How to tell if Drug treatment is effective
Naturally, getting sober and staying sober is the biggest indicator of a successful treatment. But, it’s tough to draw motivation from such a black and white situation. Here are some small goals and signs that you can use as motivators to make sure your treatment plan is working:
Reduced drug use – Getting sober isn’t as cut and dry as it may seem. Substance abuse is a medical condition which requires long-term maintenance and management. Even if you don’t get completely clean the first time around, if your treatment has led you to use less frequently, this is a positive sign, and you can deduce that the program is working.

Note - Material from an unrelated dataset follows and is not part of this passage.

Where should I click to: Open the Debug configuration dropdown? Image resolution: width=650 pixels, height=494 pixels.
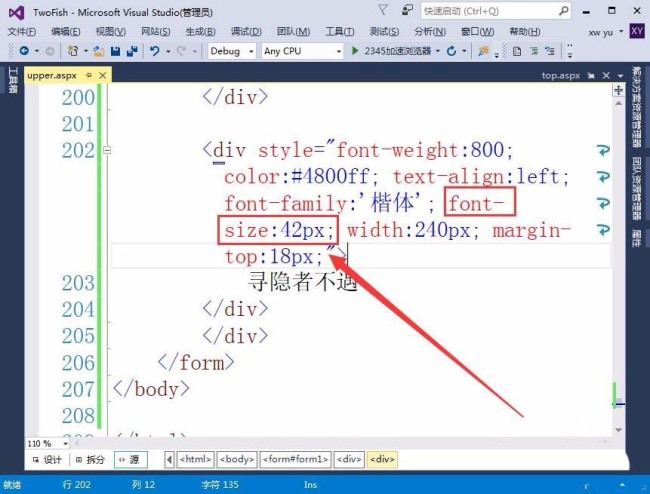[232, 51]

Improvements in employment – A drug user’s career can suffer when the addiction begins to take hold. Successful treatment will increase your motivation to work, improve professional relationships, and take a proactive stance with career building.
Improvements in education – If you’re a student, your grades and attendance will likely improve as well as your involvement with school-related activities.
Relationship improvements – Drug and alcohol abusers have a tendency to withdraw from friends and family. Treatment plans will help you reach out and reestablish damaged or deteriorating relationships.
Improved health – The physical and psychological damage that occurs when abusing drugs is very noticeable. Treatment should result in fewer trips to the doctor or hospital, and you should also begin to notice a positive change in your appearance.
Reduced legal problems – DUI’s and arrests are commonplace for drug abusers, and avoiding these types of situations is a good sign.
Improved mental health – Your overall mood should improve. The depression and anxiety associated with drug use should begin to fade. If your addiction is severe, psychotic episodes should be a thing of the past.
The Bottom Line
The bottom line is that rehab works. Not only does it work, but it’s the number one solution for the battle against addiction. Relapse rates can be high, but if you educate yourself on the various methods and treatments, entering the right program for you will improve your chances of success.
While in treatment, it’s important to have small goals and recognize the signs of improvement. Don’t look at rehab treatment as a passing or failing situation, rather think of it as a long-term approach to a long-term problem. Sobriety takes time, but if your overall life is improving as a whole than you’re on the right track.